Photo from Pixabay, CC0 public domain.
Photo from Pixabay, CC0 public domain.

In an era of fleeting but constant contact with extended online communities, it is common to find yourself wondering: are your friends happier/more popular than you? To put these feelings to the test, scientists have sifted through the timelines of thousands of Twitter users, to understand the ways in which social networks affect how we feel and relate to one another.

Guest post by Johan Bollen

Social media platforms have garnered billions of users, possibly because they satisfy a strong human need for feeling connected. However, do they actually contribute to our social happiness?

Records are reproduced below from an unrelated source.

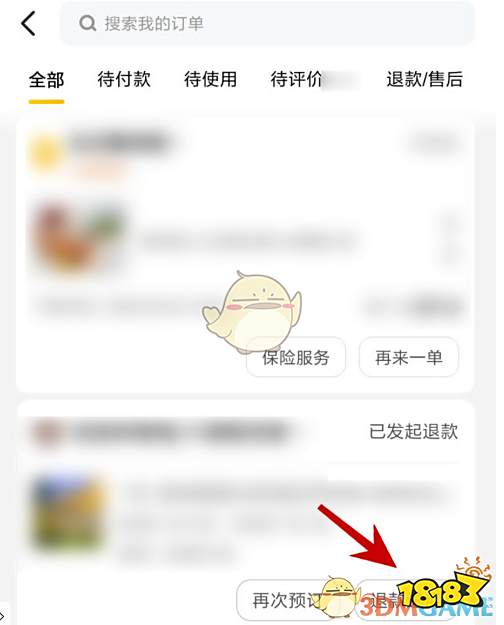Tap the 退款 button under the red arrow
The width and height of the screenshot is (504, 625).
pyautogui.click(x=385, y=599)
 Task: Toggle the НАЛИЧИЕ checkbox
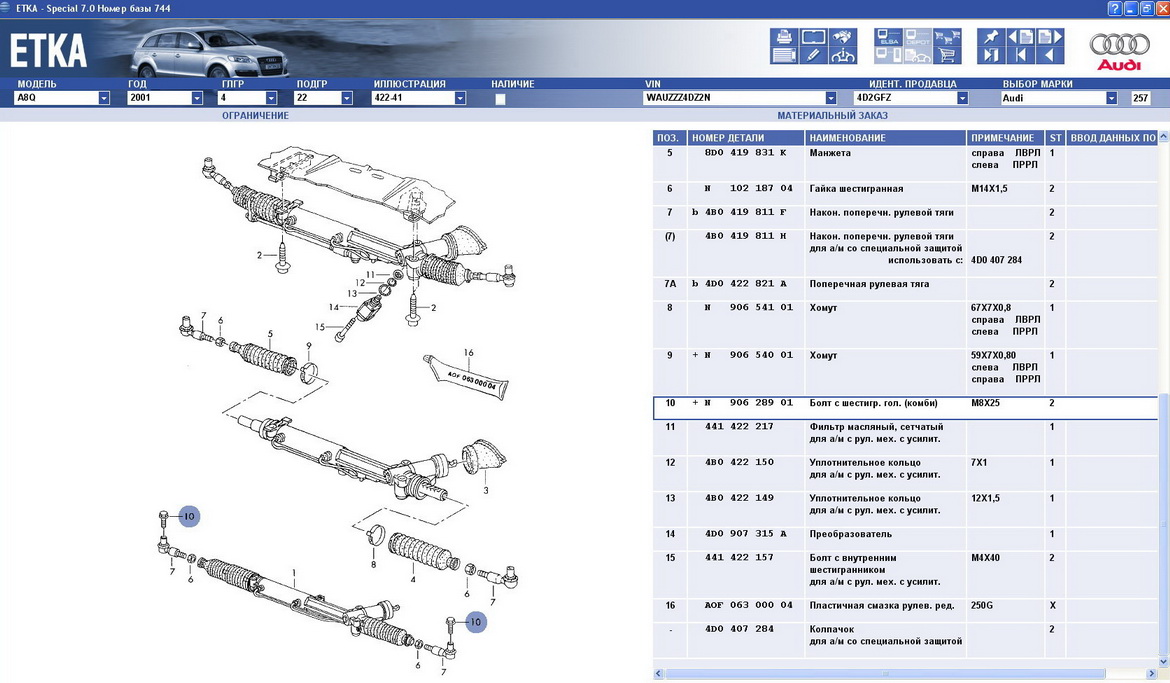500,99
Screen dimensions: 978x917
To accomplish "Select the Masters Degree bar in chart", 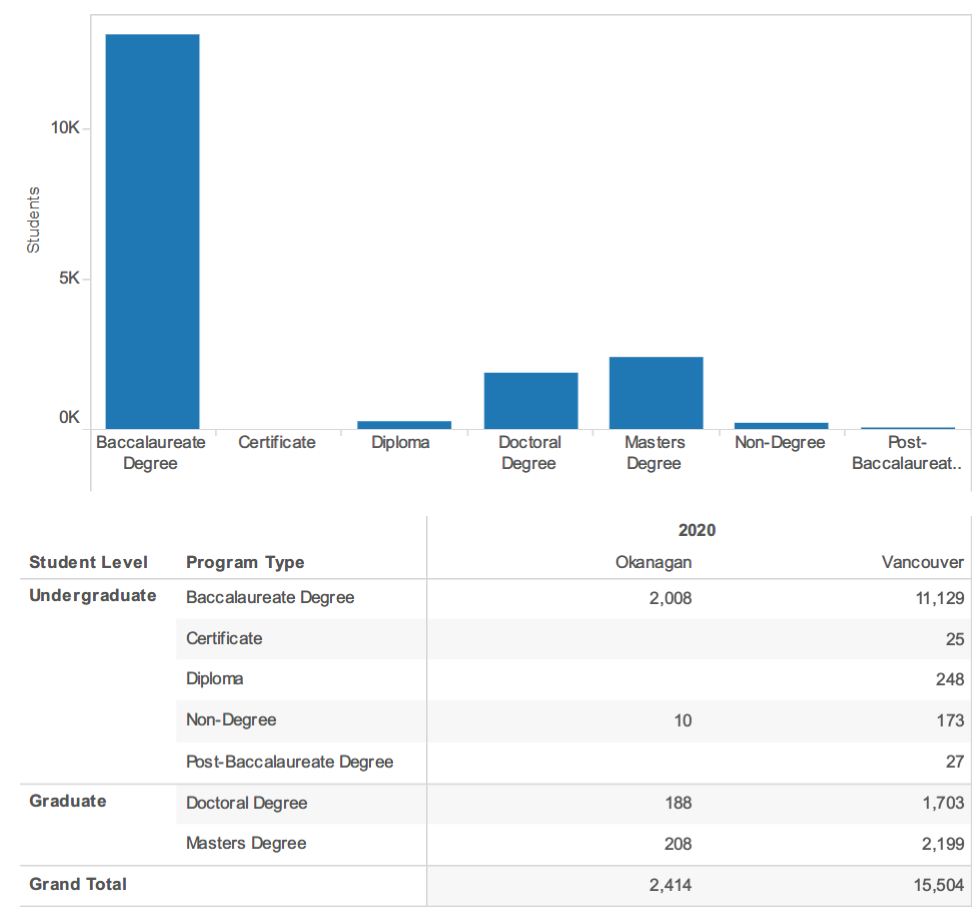I will 656,393.
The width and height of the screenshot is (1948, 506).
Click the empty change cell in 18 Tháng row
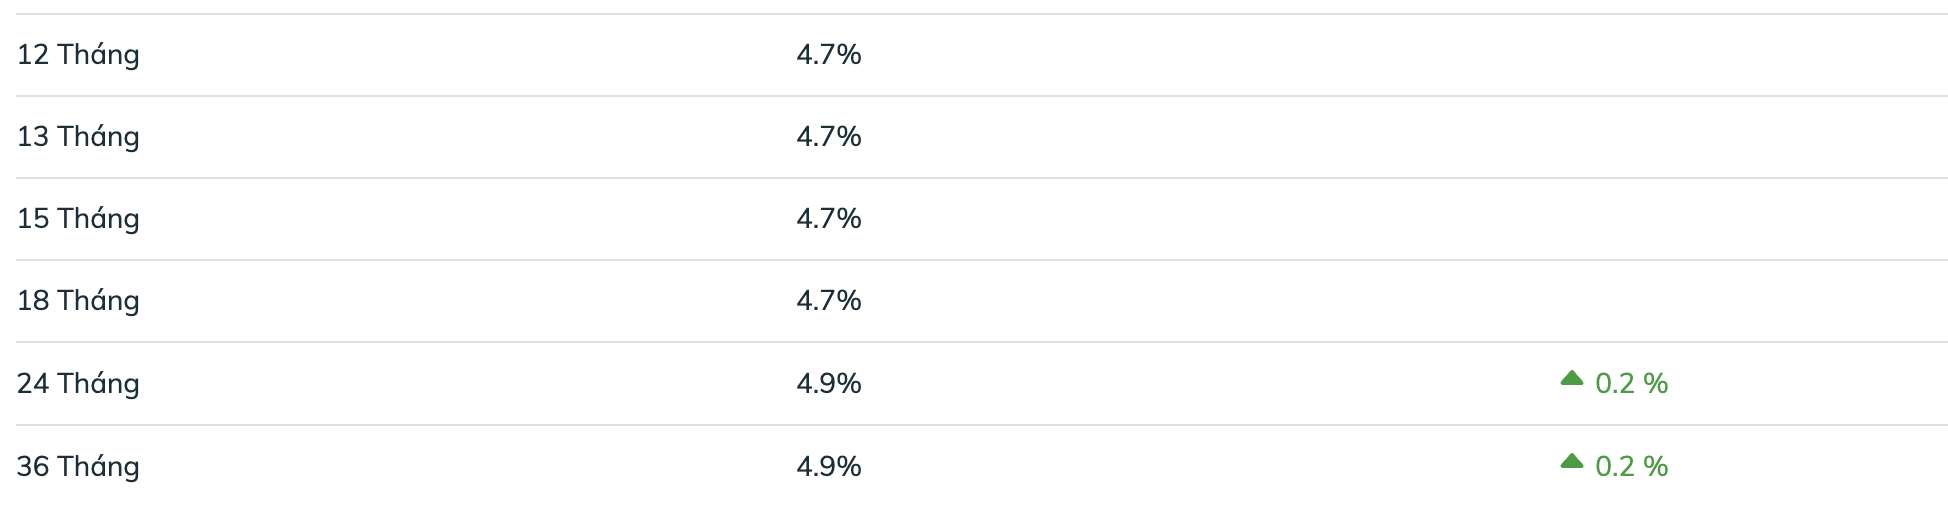pos(1614,301)
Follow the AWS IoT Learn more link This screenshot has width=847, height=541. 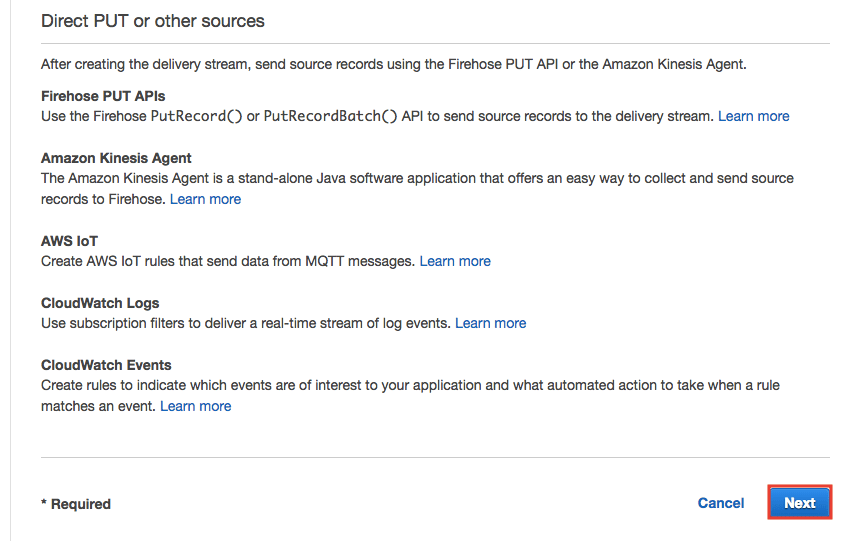(455, 261)
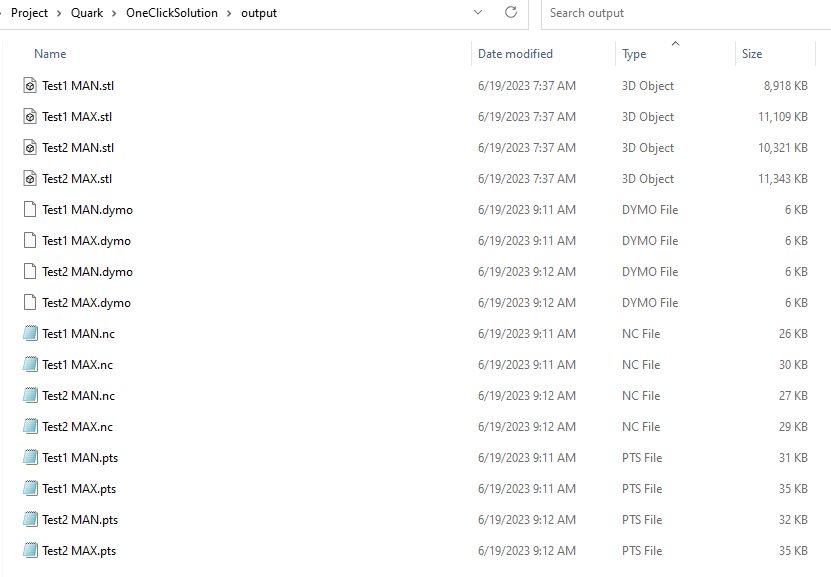Navigate to Project folder in breadcrumb
831x577 pixels.
point(29,13)
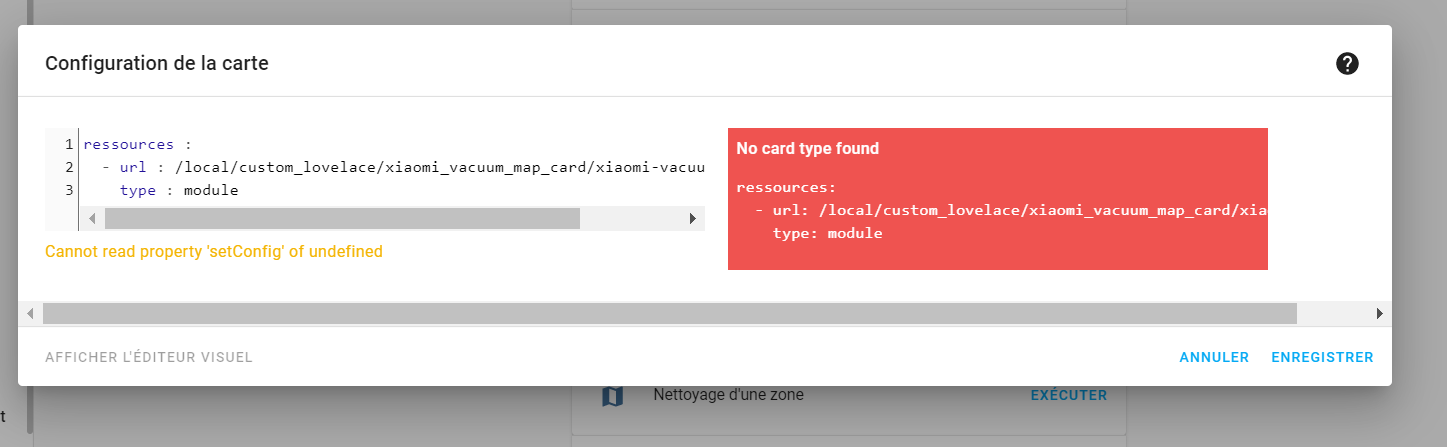Select the 'Nettoyage d'une zone' row label

pos(728,395)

In EPJ Data Science we attempt to shed some light on this issue from the perspective of network science. We are asking whether the well-known friendship paradox in social networks (i.e. your friends are likely to be more popular than you on average) translates into a happiness paradox (i.e. are your friends likely to be more happy than you on average)?

The friendship paradox is the result of skewed distributions of network connections: a few individuals have very many connections, so they are also more likely to be your friend, inflating the average popularity of your friends. As a result, many if not most people in a social network may get the impression their friends are more popular. However, does popularity actually imply happiness? And if it does, would we also observe a happiness paradox in social networks?

Continue reading here.

Editors-in-Chief
C. De Saint Jean and G. Moutiers
ISSN: 2491-9292 (Electronic Edition)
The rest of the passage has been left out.